▶ _Data for processing_
#####
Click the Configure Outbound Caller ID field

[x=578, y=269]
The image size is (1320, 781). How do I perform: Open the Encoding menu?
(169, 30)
#####
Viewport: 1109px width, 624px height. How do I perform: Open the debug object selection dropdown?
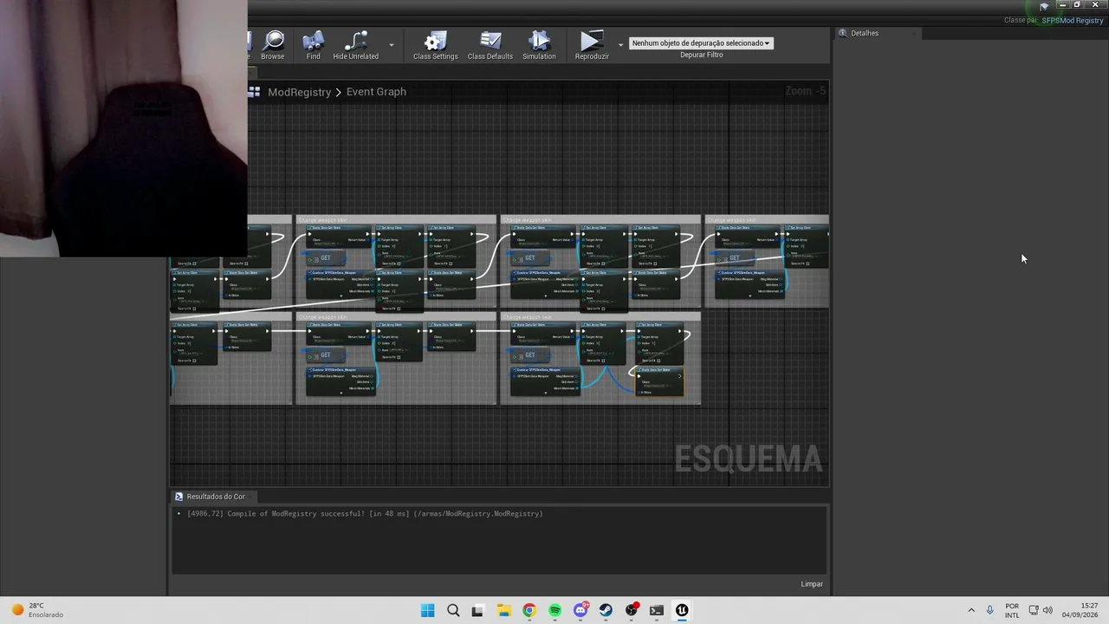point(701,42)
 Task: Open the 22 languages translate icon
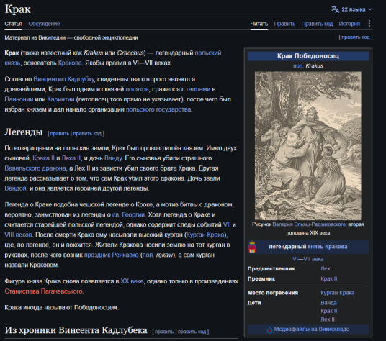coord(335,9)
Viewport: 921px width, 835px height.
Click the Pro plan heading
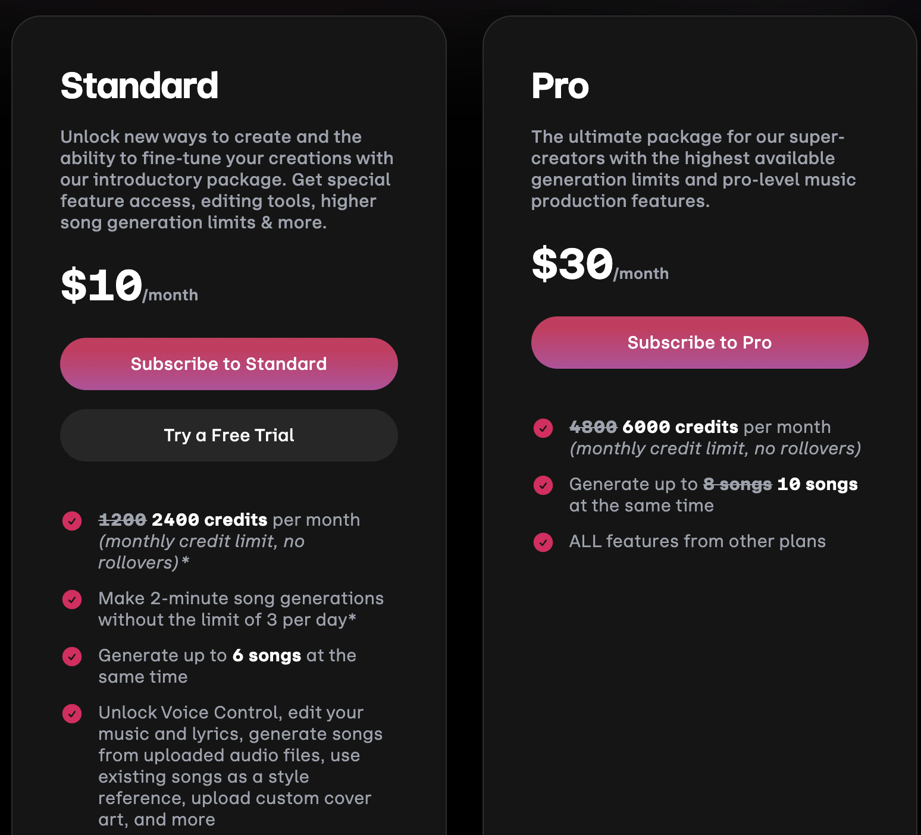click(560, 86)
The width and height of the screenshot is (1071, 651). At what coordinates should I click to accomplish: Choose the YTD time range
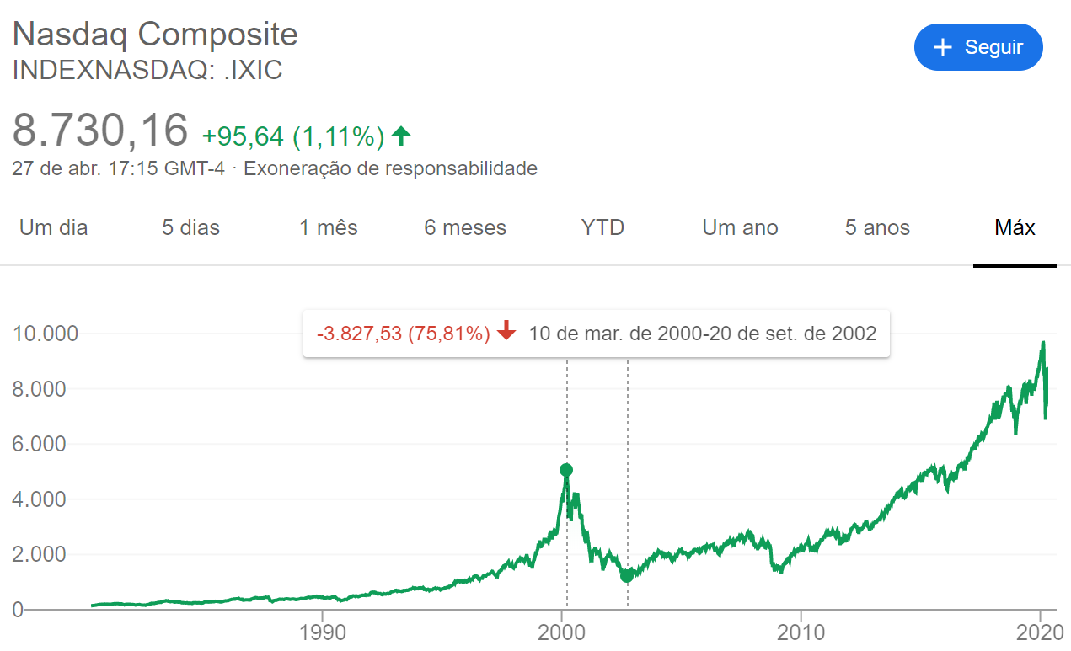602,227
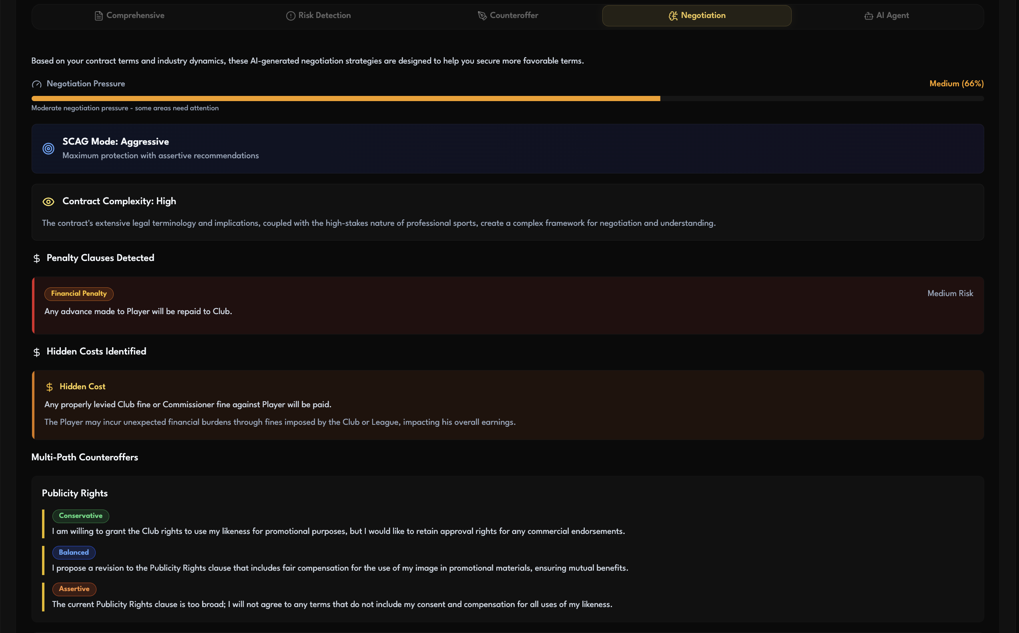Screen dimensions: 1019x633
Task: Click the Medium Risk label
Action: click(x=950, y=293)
#####
▶ _Stated exercise_
Pull out every line above that contains the word "perform", and copy each one in full.

▶ _Exercise output_
The image size is (1320, 781). How do I perform: Open the Encoding menu?
Viewport: 1109px width, 624px height. How do I perform: Open the debug object selection dropdown?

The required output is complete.